TO DO: Repeat the entries that appear below, exactly and in full.

-*-

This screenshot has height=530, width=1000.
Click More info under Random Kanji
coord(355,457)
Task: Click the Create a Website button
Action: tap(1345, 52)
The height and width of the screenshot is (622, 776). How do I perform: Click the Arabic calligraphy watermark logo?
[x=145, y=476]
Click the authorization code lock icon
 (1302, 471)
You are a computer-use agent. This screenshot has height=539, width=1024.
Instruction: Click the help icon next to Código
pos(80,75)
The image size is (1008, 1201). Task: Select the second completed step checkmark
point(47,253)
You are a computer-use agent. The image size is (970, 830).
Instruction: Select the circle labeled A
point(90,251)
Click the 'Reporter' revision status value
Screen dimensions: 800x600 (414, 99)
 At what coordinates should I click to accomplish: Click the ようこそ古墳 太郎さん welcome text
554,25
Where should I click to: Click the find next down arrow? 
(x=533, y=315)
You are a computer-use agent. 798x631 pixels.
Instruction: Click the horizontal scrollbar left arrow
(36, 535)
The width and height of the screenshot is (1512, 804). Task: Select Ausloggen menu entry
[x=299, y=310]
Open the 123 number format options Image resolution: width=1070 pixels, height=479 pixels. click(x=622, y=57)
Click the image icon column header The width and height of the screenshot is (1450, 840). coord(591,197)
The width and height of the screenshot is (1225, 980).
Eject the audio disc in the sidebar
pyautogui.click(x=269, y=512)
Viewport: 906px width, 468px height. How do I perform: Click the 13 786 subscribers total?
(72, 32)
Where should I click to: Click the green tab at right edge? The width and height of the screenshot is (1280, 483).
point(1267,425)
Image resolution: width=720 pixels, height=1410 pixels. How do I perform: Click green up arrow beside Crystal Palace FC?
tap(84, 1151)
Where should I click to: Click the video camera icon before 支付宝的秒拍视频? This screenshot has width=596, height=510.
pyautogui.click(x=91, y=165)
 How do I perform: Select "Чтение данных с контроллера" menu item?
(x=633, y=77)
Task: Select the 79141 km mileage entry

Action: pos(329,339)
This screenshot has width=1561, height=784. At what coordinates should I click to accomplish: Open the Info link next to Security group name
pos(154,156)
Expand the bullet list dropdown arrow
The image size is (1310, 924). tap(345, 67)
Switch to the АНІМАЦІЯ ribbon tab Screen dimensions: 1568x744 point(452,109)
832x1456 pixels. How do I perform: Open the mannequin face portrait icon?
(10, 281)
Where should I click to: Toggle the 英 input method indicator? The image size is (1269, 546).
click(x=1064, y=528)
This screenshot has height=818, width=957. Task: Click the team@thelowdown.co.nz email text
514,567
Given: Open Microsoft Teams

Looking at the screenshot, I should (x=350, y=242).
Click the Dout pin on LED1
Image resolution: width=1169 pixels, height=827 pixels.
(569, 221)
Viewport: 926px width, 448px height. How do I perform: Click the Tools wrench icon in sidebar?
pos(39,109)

-*-

TASK RESPONSE:
This screenshot has height=530, width=1000.
Click More info under Random Kanji
coord(355,457)
Task: Click the Create a Website button
Action: tap(1345, 52)
The height and width of the screenshot is (622, 776). How do I perform: Click the Arabic calligraphy watermark logo?
[x=145, y=476]
Click the authorization code lock icon
 (1302, 471)
You are a computer-use agent. This screenshot has height=539, width=1024.
Instruction: Click the help icon next to Código
pos(80,75)
The image size is (1008, 1201). Task: Select the second completed step checkmark
point(47,253)
You are a computer-use agent. The image size is (970, 830).
Instruction: Select the circle labeled A
point(90,251)
Click the 'Reporter' revision status value
Screen dimensions: 800x600 (414, 99)
 At what coordinates should I click to accomplish: Click the ようこそ古墳 太郎さん welcome text
554,25
Where should I click to: Click the find next down arrow? 
(x=533, y=315)
You are a computer-use agent. 798x631 pixels.
Instruction: Click the horizontal scrollbar left arrow
(36, 535)
The width and height of the screenshot is (1512, 804). Task: Select Ausloggen menu entry
[x=299, y=310]
Open the 123 number format options Image resolution: width=1070 pixels, height=479 pixels. click(x=622, y=57)
Click the image icon column header The width and height of the screenshot is (1450, 840). coord(591,197)
The width and height of the screenshot is (1225, 980).
Eject the audio disc in the sidebar
pyautogui.click(x=269, y=512)
Viewport: 906px width, 468px height. How do I perform: Click the 13 786 subscribers total?
(72, 32)
Where should I click to: Click the green tab at right edge? The width and height of the screenshot is (1280, 483).
point(1267,425)
Image resolution: width=720 pixels, height=1410 pixels. How do I perform: Click green up arrow beside Crystal Palace FC?
tap(84, 1151)
Where should I click to: Click the video camera icon before 支付宝的秒拍视频? This screenshot has width=596, height=510.
pyautogui.click(x=91, y=165)
 How do I perform: Select "Чтение данных с контроллера" menu item?
(x=633, y=77)
Task: Select the 79141 km mileage entry

Action: pos(329,339)
This screenshot has width=1561, height=784. At what coordinates should I click to accomplish: Open the Info link next to Security group name
pos(154,156)
Expand the bullet list dropdown arrow
The image size is (1310, 924). tap(345, 67)
Switch to the АНІМАЦІЯ ribbon tab Screen dimensions: 1568x744 point(452,109)
832x1456 pixels. How do I perform: Open the mannequin face portrait icon?
(10, 281)
Where should I click to: Toggle the 英 input method indicator? The image size is (1269, 546).
click(x=1064, y=528)
This screenshot has height=818, width=957. Task: Click the team@thelowdown.co.nz email text
514,567
Given: Open Microsoft Teams

Looking at the screenshot, I should (x=350, y=242).
Click the Dout pin on LED1
Image resolution: width=1169 pixels, height=827 pixels.
(569, 221)
Viewport: 926px width, 448px height. How do I perform: Click the Tools wrench icon in sidebar?
pos(39,109)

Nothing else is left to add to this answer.